MENA is now looking favourably at SWIFT’s Bank Payment Obligation. LIZ SALECKA considers its advantages.
While SWIFT’s Bank Payment Obligation (BPO) has attracted significant interest in Asia, a positive picture is also emerging in the Middle East, where it is poised to provide a viable alternative to both open account trade and letters of credit.
The recent BPO deal, between BP Chemicals subsidiary BP Aromatics Belgium and buyer OCTAL Oman, has also given rise to strong suggestions that the BPO will be embraced by the oil, gas and petrochemicals sectors, thereby accelerating its adoption by some of the region’s largest exporters.
“Before we went on this journey, we did not single out the Middle East as a particular market that would be more suited to the BPO. However, we have found that it is easier to do a BPO here than, for example, in China,” says David Vermylen, global credit manager, Petrochemicals, BP Chemicals, which now plans further BPOs with other customers – including one based in UAE.
“I believe that this has a lot to do with the sophistication of corporate customers and also the corporate culture in the Middle East. There is a greater readiness to accept new things within this region.”
According to Farooq Siddiqi, regional head of transaction banking, MENA, Standard Chartered Bank, the BPO will appeal most to Middle Eastern buyers and suppliers who are regular trading partners and have long-term, strategic relationships.

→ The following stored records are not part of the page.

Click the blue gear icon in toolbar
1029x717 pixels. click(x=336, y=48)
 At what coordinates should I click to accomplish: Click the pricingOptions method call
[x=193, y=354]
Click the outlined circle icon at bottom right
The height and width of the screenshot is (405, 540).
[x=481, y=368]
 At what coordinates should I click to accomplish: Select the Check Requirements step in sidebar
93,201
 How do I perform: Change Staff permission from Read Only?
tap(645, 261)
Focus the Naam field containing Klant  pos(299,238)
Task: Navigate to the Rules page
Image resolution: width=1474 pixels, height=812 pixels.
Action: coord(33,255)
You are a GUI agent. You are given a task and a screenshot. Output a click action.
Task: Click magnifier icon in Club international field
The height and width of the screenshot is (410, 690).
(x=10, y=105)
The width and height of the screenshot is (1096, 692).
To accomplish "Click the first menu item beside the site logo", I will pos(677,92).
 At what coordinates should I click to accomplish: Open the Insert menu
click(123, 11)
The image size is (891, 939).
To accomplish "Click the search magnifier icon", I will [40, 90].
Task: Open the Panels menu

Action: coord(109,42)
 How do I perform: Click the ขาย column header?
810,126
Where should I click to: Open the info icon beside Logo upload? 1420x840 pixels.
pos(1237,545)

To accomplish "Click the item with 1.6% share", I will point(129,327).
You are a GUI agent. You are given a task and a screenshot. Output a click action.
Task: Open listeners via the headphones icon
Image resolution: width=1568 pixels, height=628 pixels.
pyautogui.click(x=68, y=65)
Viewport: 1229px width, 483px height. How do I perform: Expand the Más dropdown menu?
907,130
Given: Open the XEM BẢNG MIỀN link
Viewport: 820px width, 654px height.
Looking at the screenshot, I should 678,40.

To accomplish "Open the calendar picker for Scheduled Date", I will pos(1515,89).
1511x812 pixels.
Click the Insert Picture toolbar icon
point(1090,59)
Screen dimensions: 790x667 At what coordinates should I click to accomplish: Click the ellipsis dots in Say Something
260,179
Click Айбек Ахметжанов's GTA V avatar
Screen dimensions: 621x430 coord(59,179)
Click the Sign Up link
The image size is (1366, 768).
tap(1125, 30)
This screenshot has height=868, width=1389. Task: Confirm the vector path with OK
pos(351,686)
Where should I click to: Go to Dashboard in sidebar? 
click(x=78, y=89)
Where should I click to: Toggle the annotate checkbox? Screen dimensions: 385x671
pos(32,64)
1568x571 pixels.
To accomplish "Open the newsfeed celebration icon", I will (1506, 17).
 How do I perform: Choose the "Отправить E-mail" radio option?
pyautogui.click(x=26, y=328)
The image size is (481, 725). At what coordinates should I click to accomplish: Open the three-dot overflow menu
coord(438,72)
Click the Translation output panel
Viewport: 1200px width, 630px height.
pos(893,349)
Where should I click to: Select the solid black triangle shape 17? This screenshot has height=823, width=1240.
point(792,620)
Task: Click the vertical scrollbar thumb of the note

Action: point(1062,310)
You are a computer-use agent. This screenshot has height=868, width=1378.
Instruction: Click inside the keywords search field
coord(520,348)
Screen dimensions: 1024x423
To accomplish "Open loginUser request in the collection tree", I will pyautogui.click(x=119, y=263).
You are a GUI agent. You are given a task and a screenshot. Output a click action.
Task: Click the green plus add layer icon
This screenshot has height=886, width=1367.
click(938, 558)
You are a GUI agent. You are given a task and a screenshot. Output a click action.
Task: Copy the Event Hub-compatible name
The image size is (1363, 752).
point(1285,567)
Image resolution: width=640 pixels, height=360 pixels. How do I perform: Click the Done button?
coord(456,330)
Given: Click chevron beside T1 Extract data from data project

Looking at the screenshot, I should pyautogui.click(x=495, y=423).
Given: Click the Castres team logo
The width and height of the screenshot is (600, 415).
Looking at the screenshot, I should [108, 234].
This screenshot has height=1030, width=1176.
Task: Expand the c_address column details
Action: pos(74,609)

“At the end of the day – whether companies are trading on open account, using letters of credit or another type of quasi structure – the key factor will be their perception of the risk presented by their counterparties,” he says, pointing out that there will be situations where companies can switch from letters of credit to the BPO.
However, while the BPO is expected to reduce reliance on traditional trade instruments in Asia, in the Middle East it is likely to prove attractive to companies trading on an open account basis, which want to mitigate counterparty risks as well.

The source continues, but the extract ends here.